Jia Xixi, Feng Xiangchu, Yong Hongwei, Meng Deyu
IEEE Trans Neural Netw Learn Syst. 2024 May;35(5):6936-6947. doi: 10.1109/TNNLS.2022.3213536. Epub 2024 May 2.
Weight decay (WD) is a fundamental and practical regularization technique in improving generalization of current deep learning models. However, it is observed that the WD does not work effectively for an adaptive optimization algorithm (such as Adam), as it works for SGD. Specifically, the solution found by Adam with the WD often generalizes unsatisfactorily. Though efforts have been made to mitigate this issue, the reason for such deficiency is still vague. In this article, we first show that when using the Adam optimizer, the weight norm increases very fast along with the training procedure, which is in contrast to SGD where the weight norm increases relatively slower and tends to converge. The fast increase of weight norm is adverse to WD; in consequence, the Adam optimizer will lose efficacy in finding solution that generalizes well. To resolve this problem, we propose to tailor Adam by introducing a regularization term on the adaptive learning rate, such that it is friendly to WD. Meanwhile, we introduce first moment on the WD to further enhance the regularization effect. We show that the proposed method is able to find solution with small norm and generalizes better than SGD. We test the proposed method on general image classification and fine-grained image classification tasks with different networks. Experimental results on all these cases substantiate the effectiveness of the proposed method in help improving the generalization. Specifically, the proposed method improves the test accuracy of Adam by a large margin and even improves the performance of SGD by 0.84% on CIFAR 10 and 1.03 % on CIFAR 100 with ResNet-50. The code of this article is public available at xxx.
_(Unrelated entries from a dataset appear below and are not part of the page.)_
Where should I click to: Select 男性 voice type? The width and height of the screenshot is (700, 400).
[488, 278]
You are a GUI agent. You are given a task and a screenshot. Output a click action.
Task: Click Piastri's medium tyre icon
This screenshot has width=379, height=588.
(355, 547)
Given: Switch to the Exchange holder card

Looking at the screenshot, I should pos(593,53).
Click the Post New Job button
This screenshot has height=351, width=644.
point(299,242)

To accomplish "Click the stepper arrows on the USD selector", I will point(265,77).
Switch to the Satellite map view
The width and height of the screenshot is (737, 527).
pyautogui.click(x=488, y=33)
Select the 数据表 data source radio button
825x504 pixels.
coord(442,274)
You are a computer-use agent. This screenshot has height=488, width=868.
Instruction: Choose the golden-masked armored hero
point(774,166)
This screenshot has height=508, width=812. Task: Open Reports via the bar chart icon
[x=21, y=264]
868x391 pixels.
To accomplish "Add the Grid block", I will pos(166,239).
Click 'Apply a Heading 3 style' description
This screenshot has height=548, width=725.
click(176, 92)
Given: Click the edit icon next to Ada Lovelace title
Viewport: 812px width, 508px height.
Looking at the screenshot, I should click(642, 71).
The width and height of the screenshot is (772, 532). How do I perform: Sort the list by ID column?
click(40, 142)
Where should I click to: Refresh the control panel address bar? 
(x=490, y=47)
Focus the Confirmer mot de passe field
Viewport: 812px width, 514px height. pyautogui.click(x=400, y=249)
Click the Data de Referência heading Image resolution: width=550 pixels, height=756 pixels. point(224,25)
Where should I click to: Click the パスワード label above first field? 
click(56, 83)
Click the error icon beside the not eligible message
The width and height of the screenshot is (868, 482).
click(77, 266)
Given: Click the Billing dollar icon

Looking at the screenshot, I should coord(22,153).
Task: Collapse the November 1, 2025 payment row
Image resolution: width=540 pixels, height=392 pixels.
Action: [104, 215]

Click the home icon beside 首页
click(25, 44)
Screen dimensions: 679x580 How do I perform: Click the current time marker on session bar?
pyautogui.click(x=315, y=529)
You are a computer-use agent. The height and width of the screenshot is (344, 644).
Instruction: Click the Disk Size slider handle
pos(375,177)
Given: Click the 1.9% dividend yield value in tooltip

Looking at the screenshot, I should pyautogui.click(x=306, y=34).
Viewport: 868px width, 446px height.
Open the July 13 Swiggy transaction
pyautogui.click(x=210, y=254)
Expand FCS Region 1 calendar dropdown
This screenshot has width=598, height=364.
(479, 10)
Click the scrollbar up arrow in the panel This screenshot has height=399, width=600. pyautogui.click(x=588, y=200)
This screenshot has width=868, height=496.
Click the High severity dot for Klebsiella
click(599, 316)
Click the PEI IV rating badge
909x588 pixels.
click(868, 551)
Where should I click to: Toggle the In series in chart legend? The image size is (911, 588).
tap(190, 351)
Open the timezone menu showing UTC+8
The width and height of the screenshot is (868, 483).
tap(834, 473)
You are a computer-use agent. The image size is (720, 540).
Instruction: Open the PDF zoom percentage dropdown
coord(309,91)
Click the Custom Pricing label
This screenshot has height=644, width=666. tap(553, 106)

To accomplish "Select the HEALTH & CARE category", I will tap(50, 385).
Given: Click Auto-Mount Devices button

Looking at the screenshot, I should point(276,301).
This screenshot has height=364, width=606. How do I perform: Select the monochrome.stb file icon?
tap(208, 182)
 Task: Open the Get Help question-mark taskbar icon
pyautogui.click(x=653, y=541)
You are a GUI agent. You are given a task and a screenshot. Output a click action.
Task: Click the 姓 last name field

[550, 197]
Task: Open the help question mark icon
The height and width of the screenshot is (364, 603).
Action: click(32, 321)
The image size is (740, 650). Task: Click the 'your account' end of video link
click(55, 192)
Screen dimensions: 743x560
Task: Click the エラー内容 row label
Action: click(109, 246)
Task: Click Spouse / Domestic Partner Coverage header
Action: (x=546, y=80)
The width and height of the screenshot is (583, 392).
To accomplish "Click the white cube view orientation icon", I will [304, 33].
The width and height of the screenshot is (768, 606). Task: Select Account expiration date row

权重衰减(WD)是一种用于提高当前深度学习模型泛化能力的基本且实用的正则化技术。然而,据观察,WD在自适应优化算法(如Adam)中并不像在随机梯度下降(SGD)中那样有效工作。具体而言,Adam结合WD找到的解决方案通常泛化效果不佳。尽管已经努力缓解这个问题,但这种不足的原因仍然不明确。在本文中,我们首先表明,在使用Adam优化器时,权重范数会随着训练过程快速增加,这与SGD中权重范数增加相对较慢且趋于收敛形成对比。权重范数的快速增加对WD不利;因此,Adam优化器在寻找泛化良好的解决方案时会失去效力。为了解决这个问题,我们建议通过在自适应学习率上引入正则化项来调整Adam,使其对WD友好。同时,我们在WD上引入一阶矩以进一步增强正则化效果。我们表明,所提出的方法能够找到范数较小的解决方案,并且比SGD泛化得更好。我们在不同网络的通用图像分类和细粒度图像分类任务上测试了所提出的方法。所有这些情况下的实验结果证实了所提出的方法在帮助提高泛化能力方面的有效性。具体而言,所提出的方法大幅提高了Adam的测试准确率,甚至在使用ResNet - 50的情况下,在CIFAR 10上使SGD的性能提高了0.84%,在CIFAR 100上提高了1.03%。本文代码可在xxx公开获取。